Saved entries:
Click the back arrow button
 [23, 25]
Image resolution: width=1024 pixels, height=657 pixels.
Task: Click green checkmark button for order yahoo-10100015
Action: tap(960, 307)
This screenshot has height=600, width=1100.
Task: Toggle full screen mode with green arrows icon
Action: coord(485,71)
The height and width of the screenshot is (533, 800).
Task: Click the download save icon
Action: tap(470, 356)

WHAT IS BEING ASKED -> Go through the data above and return every line exactly.

RESULT ->
Click the back arrow button
 [23, 25]
Image resolution: width=1024 pixels, height=657 pixels.
Task: Click green checkmark button for order yahoo-10100015
Action: tap(960, 307)
This screenshot has height=600, width=1100.
Task: Toggle full screen mode with green arrows icon
Action: coord(485,71)
The height and width of the screenshot is (533, 800).
Task: Click the download save icon
Action: tap(470, 356)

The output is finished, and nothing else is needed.